2. Entity Type Vector

```
cd EntityTypeVec
th train_ent_typevec.lua
```

3. RNN based Relation Network

```
cd RelationRNN
th train_rel_rnn.lua
```

# Inference
In the following, define `SPLIT='valid' or 'test'`.

1. Run focused labeling on validation/test data
```
cd FocusedLabeling

python generate_inference_data.py --split ${SPLIT}

th process_inference.lua -testSplit ${SPLIT}
th infer_crf.lua \
-testData inference-data/label.${SPLIT}.t7 \
-modelFile "path-to-pretrained-model"
```
- `python generate_inference_data.py --split ${SPLIT}` will create the file `label.${SPLIT}.txt` in the folder `FocusedLabeling/inference-data`;
- `th process_inference.lua` will turn the text file `label.${SPLIT}.txt` into `label.${SPLIT}.t7` in torch format (both in the folder `FocusedLabeling/inference-data`);
- `th infer_crf.lua ...` will generate the file `label.result.${SPLIT}` in the folder `FocusedLabeling`.

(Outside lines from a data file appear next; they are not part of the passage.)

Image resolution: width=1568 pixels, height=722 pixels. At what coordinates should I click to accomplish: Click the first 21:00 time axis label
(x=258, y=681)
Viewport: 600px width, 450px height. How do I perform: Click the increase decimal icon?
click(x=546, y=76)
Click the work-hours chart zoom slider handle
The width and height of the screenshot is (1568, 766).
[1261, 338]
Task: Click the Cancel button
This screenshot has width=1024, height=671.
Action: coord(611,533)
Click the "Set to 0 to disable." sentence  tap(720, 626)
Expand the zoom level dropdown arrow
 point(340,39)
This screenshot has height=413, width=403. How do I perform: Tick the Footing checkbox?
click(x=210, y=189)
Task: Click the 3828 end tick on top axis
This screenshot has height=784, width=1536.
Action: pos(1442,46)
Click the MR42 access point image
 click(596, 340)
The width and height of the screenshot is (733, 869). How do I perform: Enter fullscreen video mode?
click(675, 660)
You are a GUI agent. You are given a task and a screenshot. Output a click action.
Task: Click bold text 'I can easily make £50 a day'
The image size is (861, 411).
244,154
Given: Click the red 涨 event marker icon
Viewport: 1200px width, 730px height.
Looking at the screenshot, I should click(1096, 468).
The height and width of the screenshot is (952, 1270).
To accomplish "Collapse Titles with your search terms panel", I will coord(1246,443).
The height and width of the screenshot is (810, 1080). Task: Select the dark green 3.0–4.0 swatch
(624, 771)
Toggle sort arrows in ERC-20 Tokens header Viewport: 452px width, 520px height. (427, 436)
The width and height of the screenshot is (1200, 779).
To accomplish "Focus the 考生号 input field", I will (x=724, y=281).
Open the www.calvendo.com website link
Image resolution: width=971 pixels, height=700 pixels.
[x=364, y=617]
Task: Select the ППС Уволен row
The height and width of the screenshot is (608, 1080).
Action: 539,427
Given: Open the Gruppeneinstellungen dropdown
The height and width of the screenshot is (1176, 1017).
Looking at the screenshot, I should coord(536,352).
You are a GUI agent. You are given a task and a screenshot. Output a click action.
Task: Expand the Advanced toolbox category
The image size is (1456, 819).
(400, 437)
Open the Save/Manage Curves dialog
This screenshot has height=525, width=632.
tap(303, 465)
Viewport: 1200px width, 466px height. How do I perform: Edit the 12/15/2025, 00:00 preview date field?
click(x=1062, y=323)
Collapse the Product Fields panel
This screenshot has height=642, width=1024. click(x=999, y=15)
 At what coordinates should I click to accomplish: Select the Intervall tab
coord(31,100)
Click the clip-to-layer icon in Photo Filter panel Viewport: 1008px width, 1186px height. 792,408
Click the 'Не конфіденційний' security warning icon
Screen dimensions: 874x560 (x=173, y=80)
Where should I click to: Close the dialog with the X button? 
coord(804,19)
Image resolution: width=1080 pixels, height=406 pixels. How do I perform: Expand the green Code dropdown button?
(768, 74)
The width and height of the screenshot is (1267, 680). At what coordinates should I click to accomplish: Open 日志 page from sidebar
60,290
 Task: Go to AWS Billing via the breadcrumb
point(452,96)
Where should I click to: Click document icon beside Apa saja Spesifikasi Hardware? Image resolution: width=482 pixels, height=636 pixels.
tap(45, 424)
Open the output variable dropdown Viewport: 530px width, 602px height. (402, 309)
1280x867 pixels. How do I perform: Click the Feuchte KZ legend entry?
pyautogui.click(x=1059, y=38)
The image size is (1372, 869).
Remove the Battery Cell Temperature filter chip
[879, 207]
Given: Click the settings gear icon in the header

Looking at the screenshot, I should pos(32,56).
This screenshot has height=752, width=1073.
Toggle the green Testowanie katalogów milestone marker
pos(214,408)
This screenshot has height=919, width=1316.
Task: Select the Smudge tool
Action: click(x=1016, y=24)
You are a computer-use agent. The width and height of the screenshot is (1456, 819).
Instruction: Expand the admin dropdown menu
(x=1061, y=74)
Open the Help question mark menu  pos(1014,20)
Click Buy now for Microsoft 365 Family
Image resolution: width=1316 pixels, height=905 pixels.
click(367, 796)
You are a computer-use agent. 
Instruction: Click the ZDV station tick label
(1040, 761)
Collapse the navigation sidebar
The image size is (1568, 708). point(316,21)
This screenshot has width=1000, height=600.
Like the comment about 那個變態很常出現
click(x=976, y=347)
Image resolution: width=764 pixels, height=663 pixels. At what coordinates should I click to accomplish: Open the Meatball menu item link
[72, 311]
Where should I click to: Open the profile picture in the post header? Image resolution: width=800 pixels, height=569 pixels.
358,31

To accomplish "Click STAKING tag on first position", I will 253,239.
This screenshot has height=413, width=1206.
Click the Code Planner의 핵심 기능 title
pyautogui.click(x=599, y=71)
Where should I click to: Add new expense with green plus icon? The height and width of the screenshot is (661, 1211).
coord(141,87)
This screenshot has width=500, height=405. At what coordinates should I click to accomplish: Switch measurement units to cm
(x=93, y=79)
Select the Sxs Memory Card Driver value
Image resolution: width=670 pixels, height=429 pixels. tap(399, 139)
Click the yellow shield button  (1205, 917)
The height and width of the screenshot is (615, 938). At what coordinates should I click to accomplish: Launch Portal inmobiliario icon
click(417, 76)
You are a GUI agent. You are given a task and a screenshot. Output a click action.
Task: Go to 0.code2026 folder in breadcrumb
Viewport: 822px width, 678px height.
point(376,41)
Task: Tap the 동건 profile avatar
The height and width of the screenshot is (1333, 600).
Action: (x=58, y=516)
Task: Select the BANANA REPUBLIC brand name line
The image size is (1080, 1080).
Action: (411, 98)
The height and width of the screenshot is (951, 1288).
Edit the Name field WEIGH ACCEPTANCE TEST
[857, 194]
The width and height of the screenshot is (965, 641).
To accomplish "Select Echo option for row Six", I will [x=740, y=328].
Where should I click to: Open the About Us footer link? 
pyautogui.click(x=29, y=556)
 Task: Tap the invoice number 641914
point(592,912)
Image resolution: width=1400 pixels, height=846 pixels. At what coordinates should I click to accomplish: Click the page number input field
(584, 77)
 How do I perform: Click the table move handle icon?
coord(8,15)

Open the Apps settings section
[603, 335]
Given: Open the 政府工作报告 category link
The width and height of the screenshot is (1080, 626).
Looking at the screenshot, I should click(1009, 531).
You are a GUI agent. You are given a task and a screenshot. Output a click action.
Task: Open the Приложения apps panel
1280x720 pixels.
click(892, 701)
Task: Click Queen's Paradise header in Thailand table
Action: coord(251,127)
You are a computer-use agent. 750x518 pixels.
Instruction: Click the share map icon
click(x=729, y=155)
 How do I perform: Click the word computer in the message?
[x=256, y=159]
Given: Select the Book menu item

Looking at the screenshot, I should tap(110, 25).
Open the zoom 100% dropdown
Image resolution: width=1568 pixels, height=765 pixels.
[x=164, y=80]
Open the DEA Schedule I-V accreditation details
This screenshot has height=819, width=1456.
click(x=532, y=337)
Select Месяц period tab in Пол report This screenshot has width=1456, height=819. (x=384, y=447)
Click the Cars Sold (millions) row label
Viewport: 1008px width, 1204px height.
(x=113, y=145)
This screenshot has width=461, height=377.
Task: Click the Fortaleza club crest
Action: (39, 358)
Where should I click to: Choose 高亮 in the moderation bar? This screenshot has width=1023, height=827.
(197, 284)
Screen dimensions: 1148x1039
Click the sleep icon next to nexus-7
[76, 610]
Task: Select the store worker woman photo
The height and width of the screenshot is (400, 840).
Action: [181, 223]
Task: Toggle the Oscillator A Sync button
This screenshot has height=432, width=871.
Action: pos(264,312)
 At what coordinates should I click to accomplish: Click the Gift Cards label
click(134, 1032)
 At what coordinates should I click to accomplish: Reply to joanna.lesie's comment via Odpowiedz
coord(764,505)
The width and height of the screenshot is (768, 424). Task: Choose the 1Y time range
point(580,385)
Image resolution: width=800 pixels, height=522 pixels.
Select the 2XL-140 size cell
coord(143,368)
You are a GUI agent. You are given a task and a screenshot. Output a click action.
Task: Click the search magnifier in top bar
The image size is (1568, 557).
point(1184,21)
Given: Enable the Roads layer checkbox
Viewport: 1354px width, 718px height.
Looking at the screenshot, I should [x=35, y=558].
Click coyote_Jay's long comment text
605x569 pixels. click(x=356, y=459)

2. Query candidates based on focused labeling

```
cd Inference
mkdir ${SPLIT} && cd ${SPLIT}
python ../query_candidates.py 6 \
../../PreprocessData/QAData.${SPLIT}.pkl \
../../FocusedLabeling/label.result.${SPLIT} \
../../KnowledgeBase/type.top-500.pkl
```
This step will generate the file `QAData.label.${SPLIT}.cpickle` in the folder `Inference/${SPLIT}`.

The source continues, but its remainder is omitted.